Distributore di canapa sfondato con esplosivo. Caccia ai due ladri: il titolare mette la taglia

Grosseto, assalto nella notte al negozio in via Aquileia: «È il primo caso in Italia per una di queste macchine»

GREOSSETO. Due ragazzi si avvicinano al distributore di canapa del negozio Canapa street di via Aquileia 76. Fisici asciutti, felpa con cappuccio ben calato in testa, mascherina che copre quasi tutta la faccia, pantaloni, stesse scarpe da ginnastica per entrambi. «Ci so’ anche i pezzi da 50», dice uno in un italiano da madrelingua, accento maremmano, guardando l’adesivo che indica il taglio delle banconote accettate.

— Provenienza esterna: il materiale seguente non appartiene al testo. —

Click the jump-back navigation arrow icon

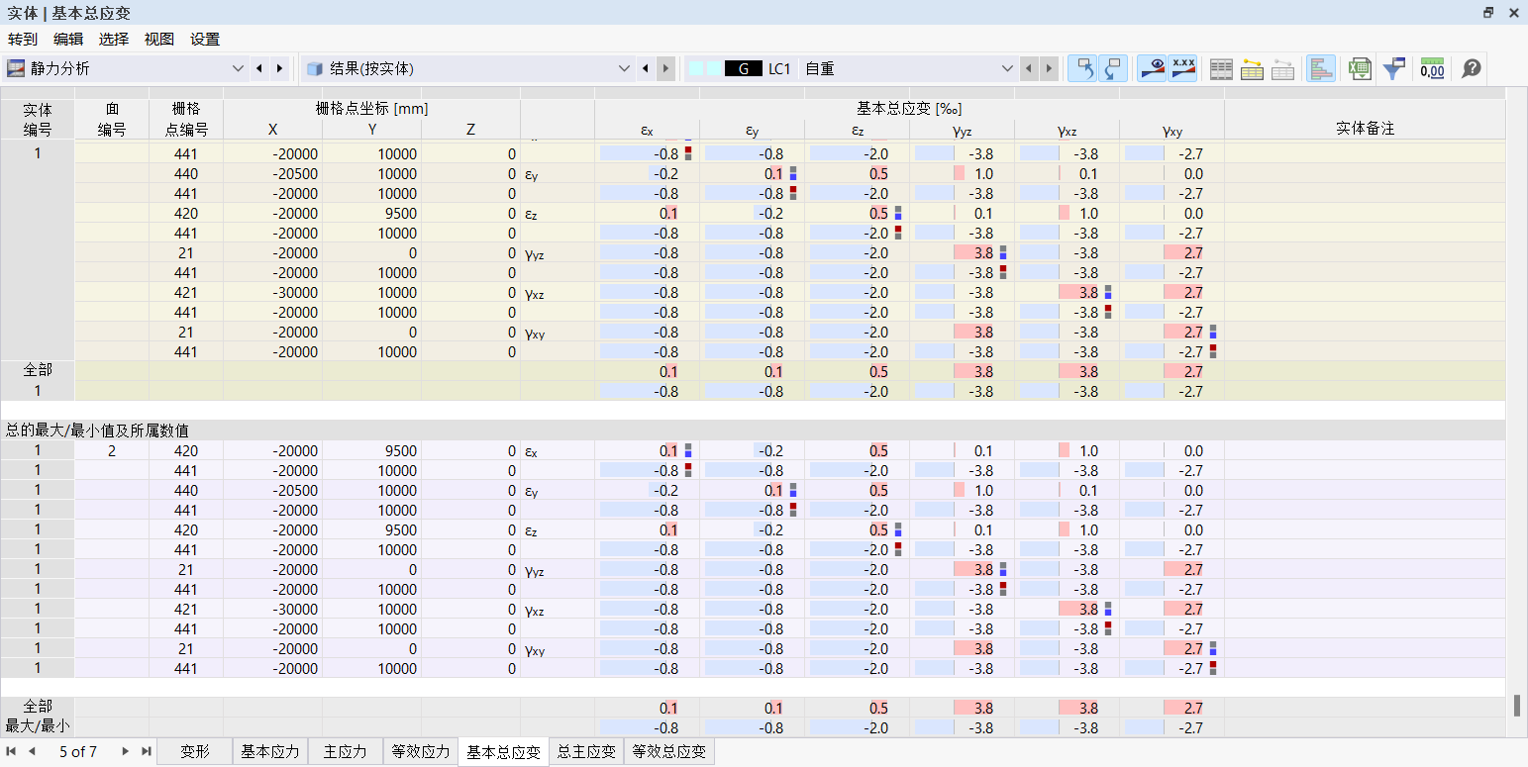pos(1085,68)
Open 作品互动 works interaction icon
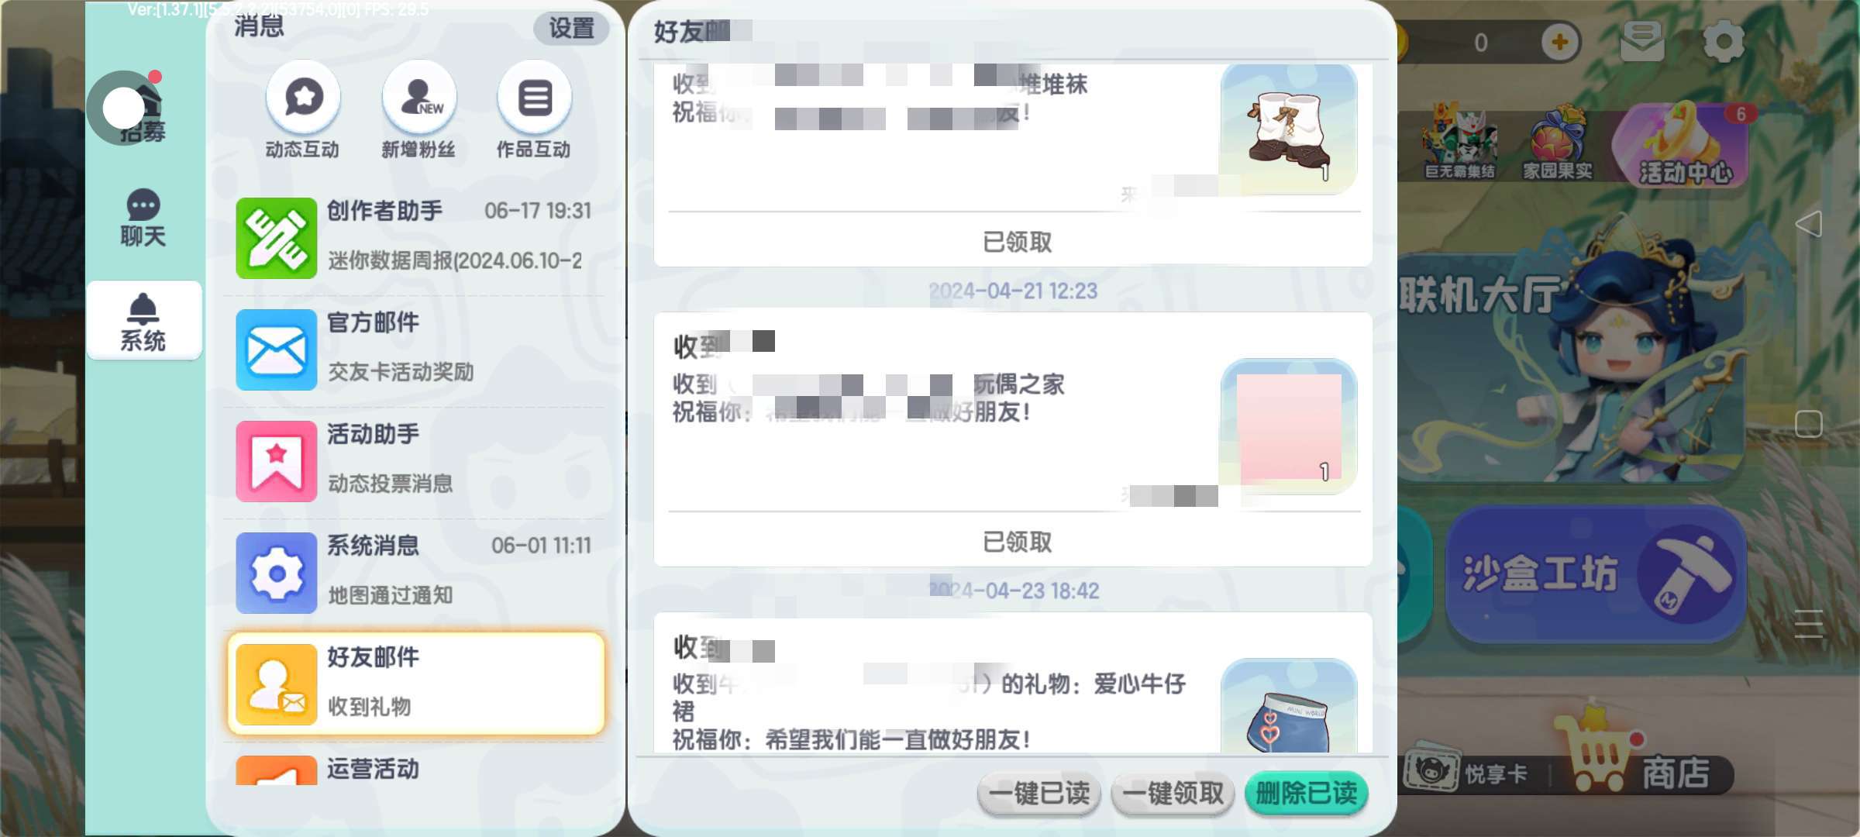 pos(534,98)
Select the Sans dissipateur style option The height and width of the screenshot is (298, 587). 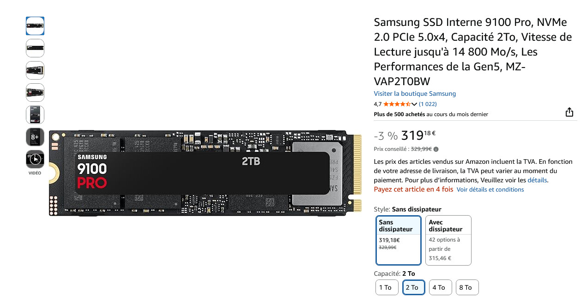click(x=398, y=240)
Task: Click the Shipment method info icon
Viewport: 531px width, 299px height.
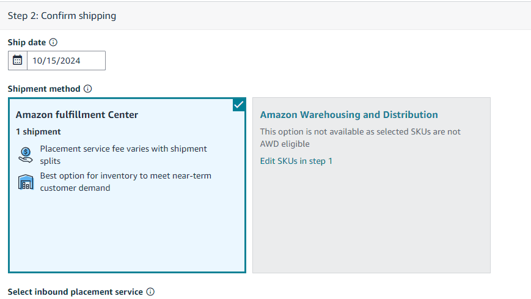Action: pos(88,89)
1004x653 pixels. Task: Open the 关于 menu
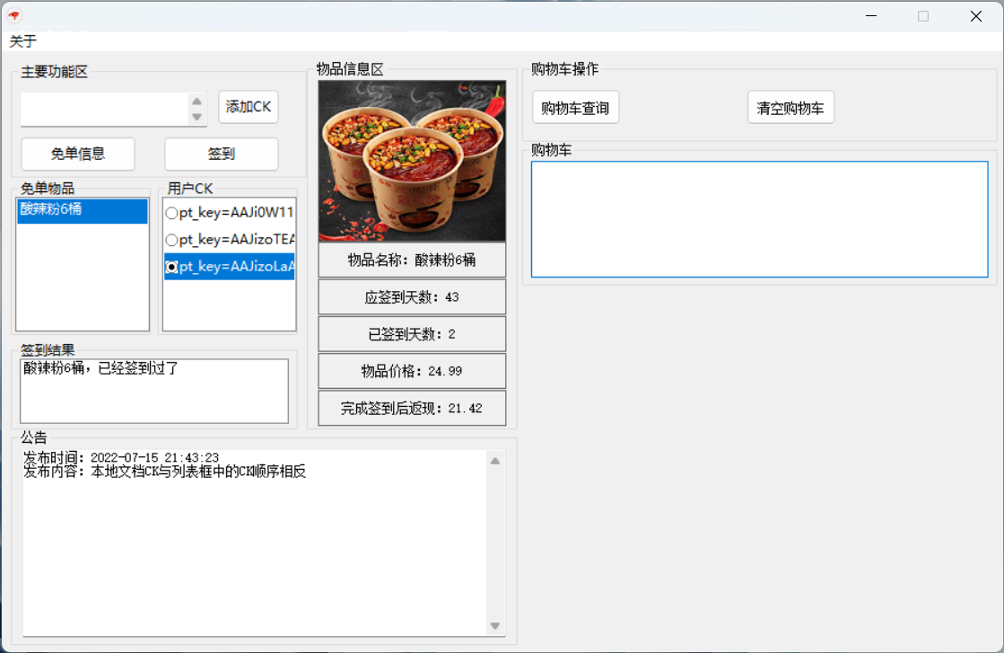[23, 41]
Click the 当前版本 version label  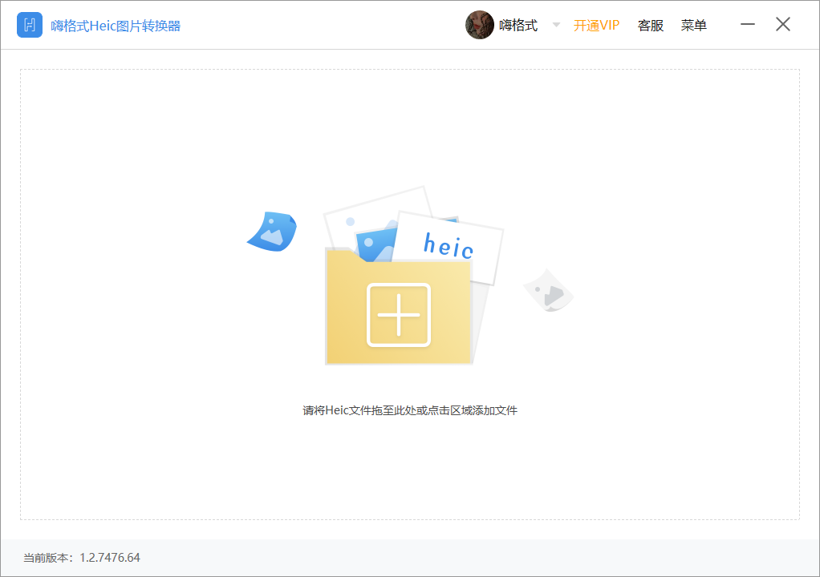click(49, 558)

Grosseto, assalto al distributore di canapa: due ragazzi incappucciati e poi l'esplosione



Non è, però, per infilare 50 euro che si trova lì, poco prima delle 23, 30 di martedì 22 dicembre. I due vogliono far saltare il distributore automatico – con dentro prodotti da 10 a 20 euro – affacciato sulla strada, accanto alla porta del negozio. Mettono qualcosa nel cassetto dove si ritira la merce, poi si allontanano. Un po’ di fumo, poi, improvvisa, un’esplosione in piena regola che sventra il distributore e apre lo sportello.

Gli abitanti di via Aquileia sobbalzano. I due tornano veloci. Uno si mette a raccogliere un po’ dei prodotti caduti per terra. L’altro infila mani e braccia nel distributore. L’urlo di un abitante li mette in fuga, uno verso via Oberdan e uno verso il Sacro Cuore.

L’assalto si è consumato in una manciata di minuti. Alberto Maffuccini, gestore dell’attività, è stato avvisato da un vicino che abita sopra il negozio. «È la prima volta che in Italia un distributore di canapa viene scassinato, e così, con una bomba carta – dice –. C’è stato un caso a Napoli, ma hanno sparato sette colpi di pistola ed era per un avvertimento. Qui lo hanno fatto per rubare l’incasso, visto pure quel che si dicono».

Parole e immagini che Maffuccini ha potuto vedere e sentire distintamente grazie alla telecamera piazzata all’ingresso, peraltro segnalata con un adesivo giallo. E che, si spera, possano aiutare la polizia a individuare i responsabili. Intanto per il Canapa Street stop forzato alla vendita tramite distributore. E si contano i danni. «Devo ancora quantificare quanto hanno portato via – dice Maffuccini – ma intanto solo per il distributore saranno 10mila euro di spese. E fino a gennaio macchina fuori uso». Ieri un fabbro l’ha sistemata perché si chiuda. Sulle pareti interne sono visibili le tracce nere dell’esplosione e le lamiere contorte. «È come se si fosse gonfiata e poi è esplosa. Certo non è stato un semplice petardo», dice Alberto.

La polizia indaga. Ma Maffuccini vuole dare una mano: «Mille euro a chi li trova», dice. Quello di via Aquileia è il secondo caso in pochi giorni. Nella notte fra domenica e lunedì, in via Inghilterra è stato assalito il distributore della farmacia.